The déjà vu moment

December 20, 2016 12:28 am | Updated 12:28 am IST

Former cricekter Nari Contractor in action.

Former cricekter Nari Contractor in action.

C ricket has served us a great coincidence of history at the Wankhede Stadium, with a nice dash of irony shaken in. I wonder if I’m the only one who noticed.

As Virat Kohli wrapped up his magnificent double century and set up the serial crushing of the touring England side, his team’s total of 631 rang a bell somewhere for me.

Nari Contractor might remember the number too. It was the total he faced as he captained at Kingston in his last Test in 1962, little knowing his life itself would hang in the balance days later as he ducked under a bouncer that never came up.

The rest of the numbers line up with eerie precision as well. India scored 395 and 218 to lose to the Windies by an innings and 18 runs a half-century ago. England recently managed the feat of scoring 400 on their first knock on a turning track in Mumbai and still losing with nearly a day to spare; their innings defeat margin was nearly the same but exactly double, at 36 runs.

Enter, Pataudi

The irony comes from the consequence of Contractor’s tragic exit on Indian cricket. The scorecard coyly refers to his hastily-appointed successor as The Nawab of Pataudi Junior — rather puzzling, since his father had passed away a decade earlier. The young Pataudi had only made his Test debut the previous season, during India’s encouraging performance against England at home. He was also just coming off a tragedy. Just a few months earlier, a sliver of windscreen glass had slashed his right eye nearly out of action, possibly robbing us of a Bradman-esque career, according to his good friend Trevor Bailey.

The new captain had not played any Tests on the tour up to and including Kingston, but was pitch-forked into the role anyway. The record does not show why he was excluded at first before being so dramatically included: maybe his form had taken a hit as he refocussed from his accident. Regardless of how well he was seeing the ball, the way he looked at India as a cricket team was profoundly visionary. From all accounts it was when Pat took the helm that the Indian team began to take itself seriously.

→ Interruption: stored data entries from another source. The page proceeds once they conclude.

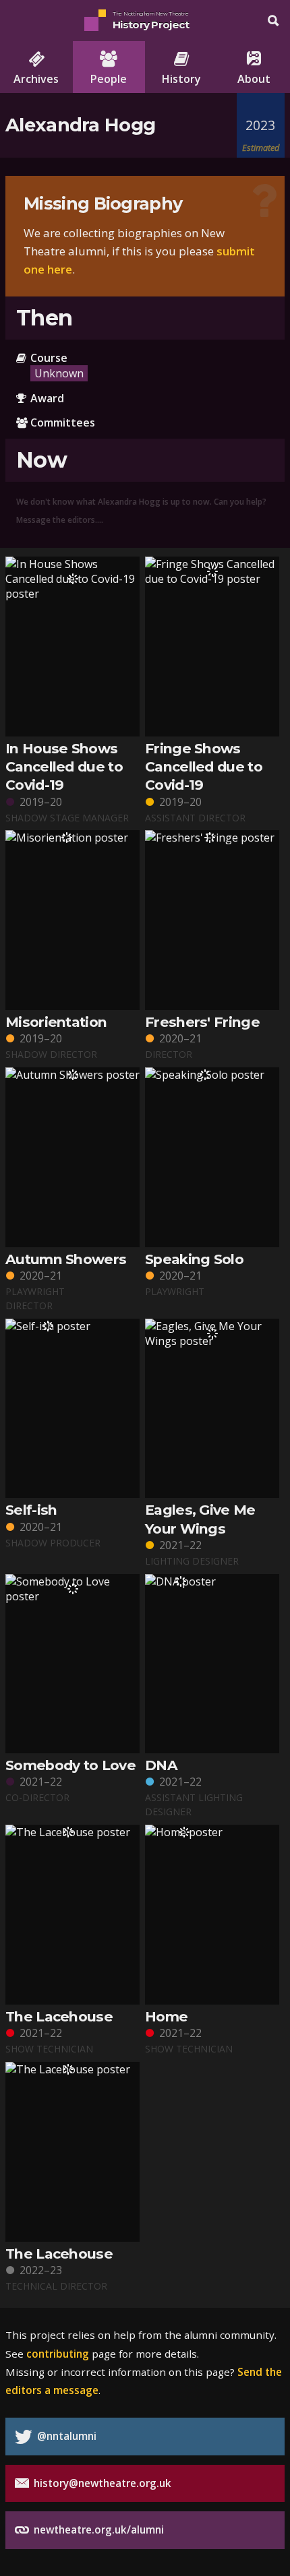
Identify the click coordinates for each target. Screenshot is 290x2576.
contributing (57, 2353)
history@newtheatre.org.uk (101, 2483)
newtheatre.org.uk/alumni (97, 2529)
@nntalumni (65, 2436)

I recently ferreted out a priceless collection of cricket DVDs from the Films Division archives. I scanned the footage for the Pataudi moments, hoping to replay memories of him playing at Chepauk.

Incredibly orthodox

I found one, a crashing backfoot straight drive played against Chris Old during Pat’s triumphant Test comeback in 1973. That’s when I realised how incredibly unorthodox this scion of orthodoxy was. His stance was, of course, unmistakably skewed by his visual handicap; he seemed to be setting up for French cricket while showing his fine profile to the leg umpire. But the video showed more. He transferred his weight completely to his backfoot while swinging his front foot completely to the left, suspended like a ballet dancer on his toes while looking straight at the sight screen. I have to wonder if this was a critical part of the package: does breaking the mould of post-colonial submission go nicely with throwing away the rulebook of Victorian footwork?

Fifty-four years after Pataudi’s momentous ascent, his home team has claimed dominance through the unplayable yorker of a media market that nobody would have dreamt of then. Even so, Kohli has inherited richly from his cricket legacy, leading a team that believes in plain view it can and will win with dominance at least once in a while.

Kohli himself, ironically, brings us a cricket style that is throwback to an earlier time. His strokeplay looks like it escaped from a pre-War era, leapfrogging backwards over the slash-and-burn techniques of the Tendulkars and the Sehwags, and the idiosyncratic brilliance of Azhar, Laxman or Srikkanth.

It’s not just that the numbers line up. Maybe history was just meant to unfold this way.